We have heard many warm words on fares and coalition Members have been supportive of the Government’s position. We have been promised an end to “inflation busting fares” in a press release from the Department for Transport, and both Liberal Democrats and Conservatives promised “fair pricing for rail travel” in the coalition agreement. For all those fine words, what has been delivered? Fares will rise by 3% above inflation, flex will be reinstated, and there will be overall rises of up to 11%. The hon. Member for Cambridge (Dr Huppert) likes to pretend that that is nothing to do with his party, but it is his Ministers, including the Under-Secretary, who are imposing these measures.

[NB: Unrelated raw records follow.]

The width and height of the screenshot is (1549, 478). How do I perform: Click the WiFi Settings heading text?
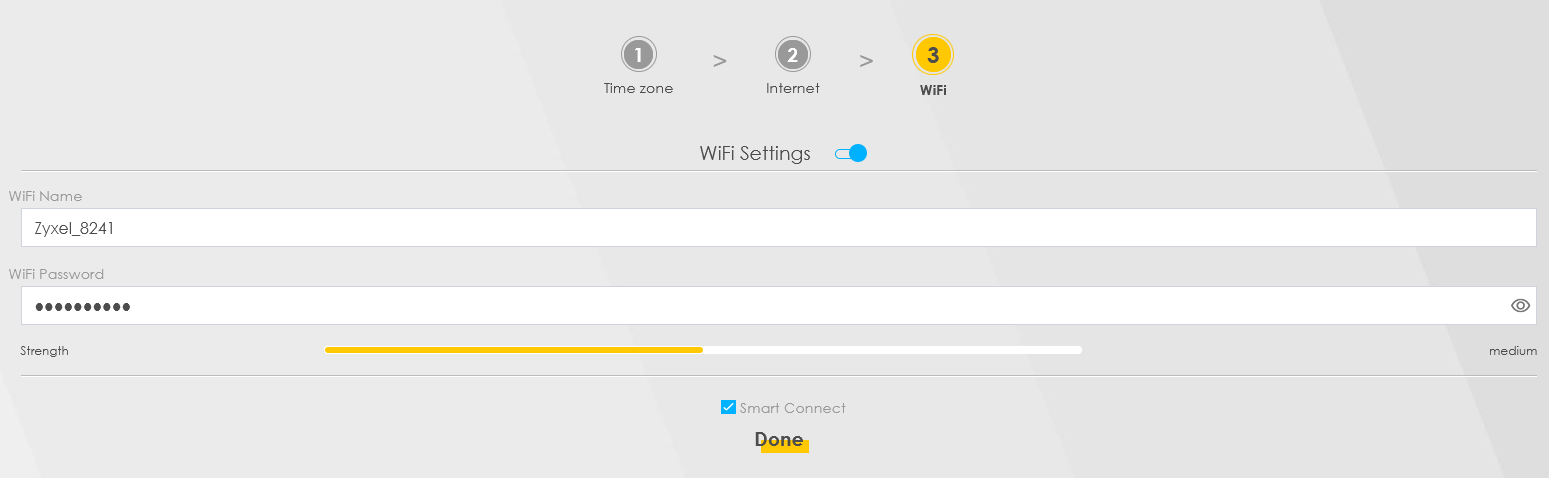754,154
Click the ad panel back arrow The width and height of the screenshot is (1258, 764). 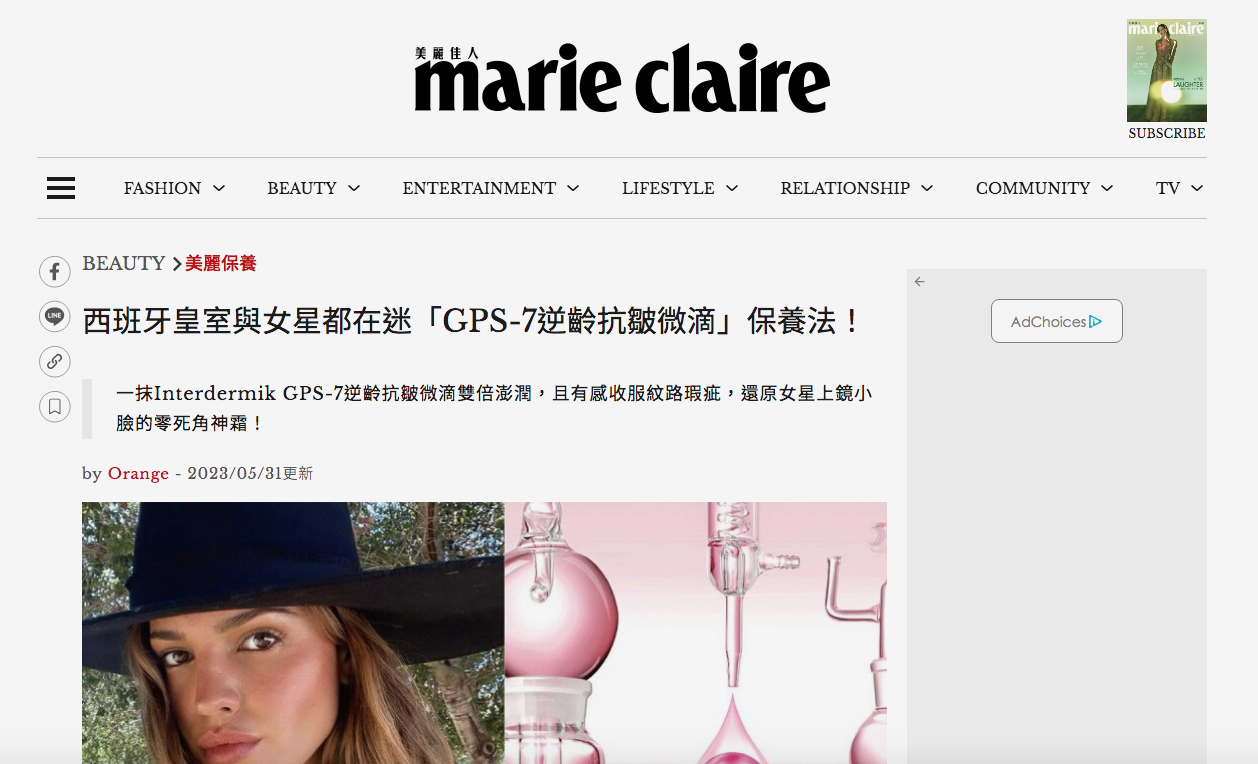coord(919,282)
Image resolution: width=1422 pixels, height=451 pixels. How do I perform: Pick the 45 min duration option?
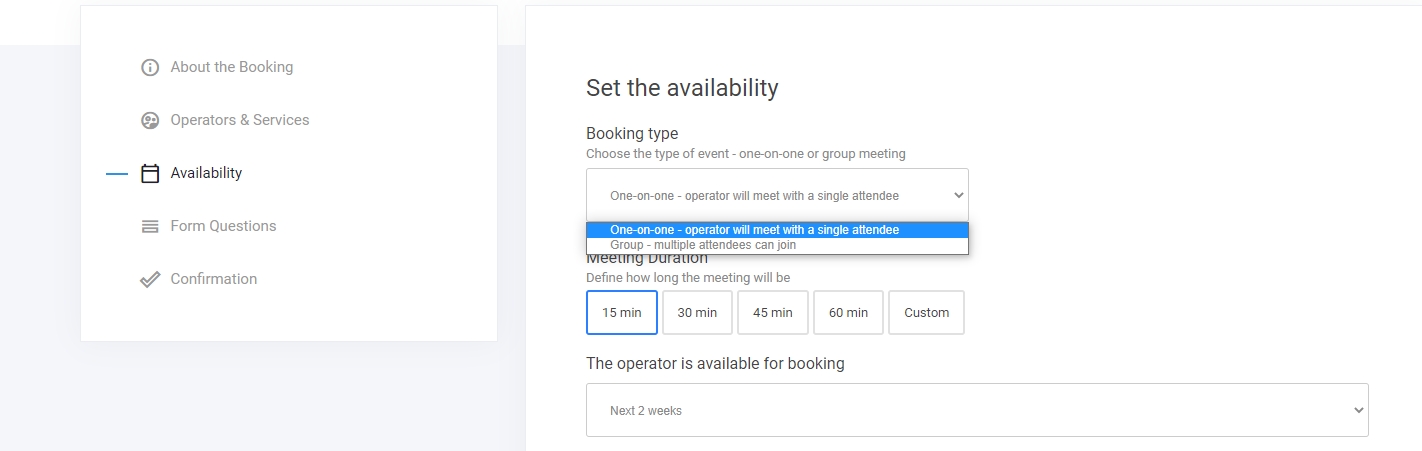tap(772, 312)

The new franchises also hand operators unprecedented license over the quantity and quality of the services that they run. Ministers must mind the gap between rhetoric and reality. For too many passengers the reality of rail travel is overcrowded carriages, repeated delays and needlessly complicated pricing structures. Instead of tackling the root causes of waste in the railways, the Government are merely handing the cost on to passengers. We are keen to see a more efficient rail industry, but passengers face unaffordable fare rises now. There have been enough empty pledges from this Government. Their words are cheap, but the fares are dear, and the rail companies count the profits. There has to be another way.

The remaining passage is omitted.